In his wonderful MVC book Steven Sanderson gives an example of a custom model binder that sets and retrieves a session variable, hiding the data storage element from the controller.

I'm trying to extend this to cater for a pretty common scenario: I'm storing a User object in the session and making this available to every action method as a parameter. Sanderson's class worked ok when the User details weren't changing, but now i need to let the user edit their details and save the amended object back to the session.

My problem is that I can't work out how to distinguish a GET from a POST other than by checking the number of keys in bindingContext.ValueProvider.Keys, and this seems so wrong I'm sure I'm misunderstanding something.

Can anyone point me in the right direction? Basically all Actions need access to the current user, and the UpdateMyDetails action needs to update that same object, all backed by the Session. Here's my code...

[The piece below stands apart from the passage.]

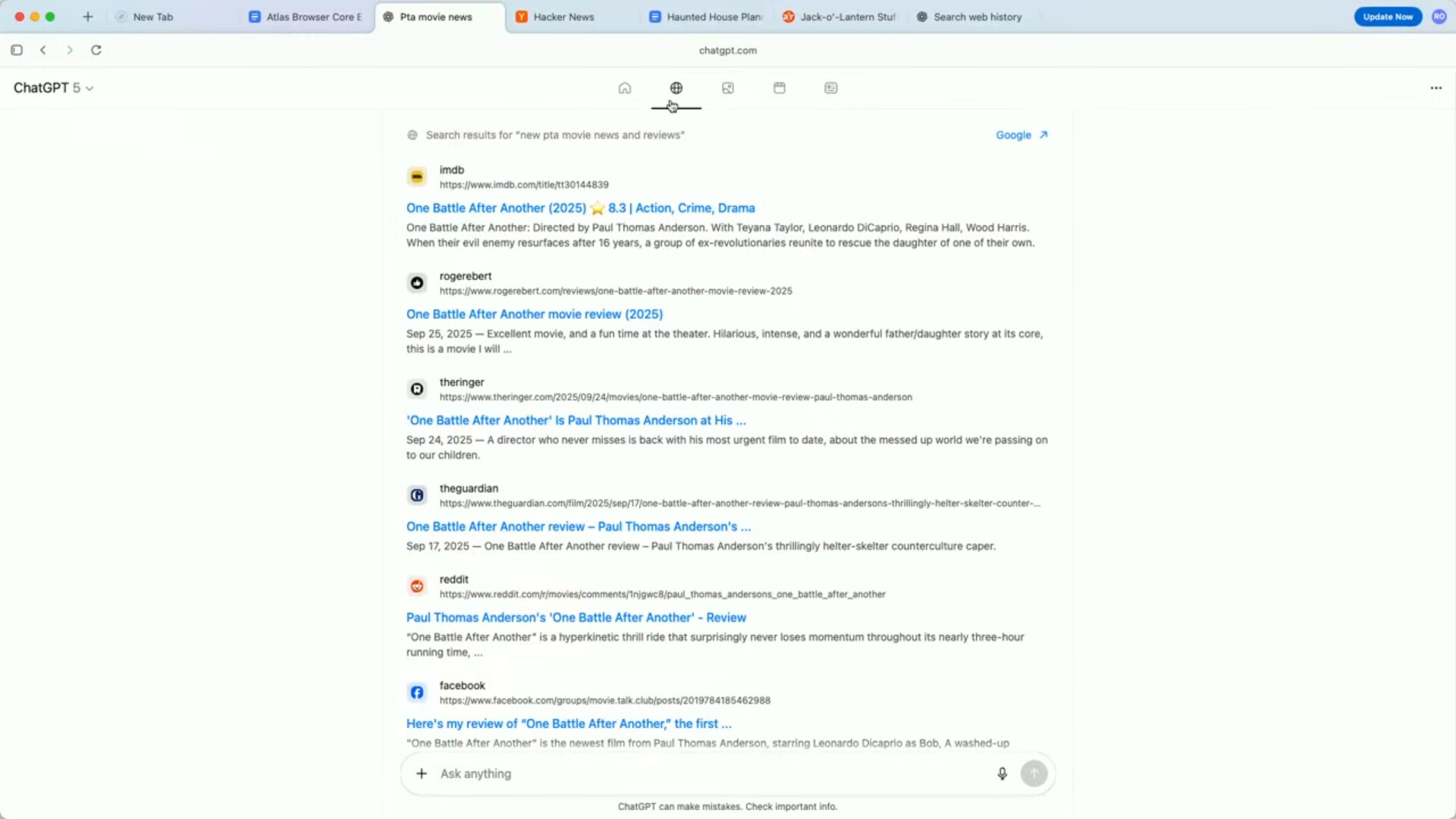Click the Update Now button
This screenshot has width=1456, height=819.
(1387, 17)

public class CurrentUserModelBinder : IModelBinder
{
    private const string userSessionKey = "_currentuser";
    public object BindModel(ControllerContext controllerContext, ModelBindingContext bindingContext) {
        var user = controllerContext.HttpContext.Session[userSessionKey];
        if (user == null)
            throw new NullReferenceException("The CurrentUser was requested from the CurrentUserModelBinder but no IUser was present in the Session.");

        var currentUser = (CCL.IUser)user;
        if (bindingContext.ValueProvider.Keys.Count > 3)
        {

            var firstName = GetValue<string>(bindingContext, "FirstName");
            if (string.IsNullOrEmpty(firstName))
                bindingContext.ModelState.AddModelError("FirstName", "Please tell us your first name.");
            else
                currentUser.FirstName = firstName;

            var lastName = GetValue<string>(bindingContext, "LastName");
            if (string.IsNullOrEmpty(lastName))
                bindingContext.ModelState.AddModelError("LastName", "Please tell us your last name.");
            else
                currentUser.LastName = lastName;

            if (bindingContext.ModelState.IsValid)
                controllerContext.HttpContext.Session[userSessionKey] = currentUser;

        }
        return currentUser;
    }
    private T GetValue<T>(ModelBindingContext bindingContext, string key)
    {
        ValueProviderResult valueResult;
        bindingContext.ValueProvider.TryGetValue(key, out valueResult);
        bindingContext.ModelState.SetModelValue(key, valueResult);
        return (T)valueResult.ConvertTo(typeof(T));
    }  
}
A: 

Try inheriting from DefaultModelBinder instead of IModelBinder, then you can call base.BindModel to populate bindingContext.Model for mvc 1.0 or bindingContext.ModelMetadata.Model for mvc 2.0

To trigger bindingContext.Model to populate, call UpdateModel on the controller.

You need to add the statement from the book back in

if(bindingContext.Model != null)
throw new InvalidOperationException("Cannot update instances");

but change it to populate model and save on the session.

if(bindingContext.Model != null)
{
    base.BindModel(controllerContext, bindingContext);
    //save bindingContext.Model to session, overwriting current.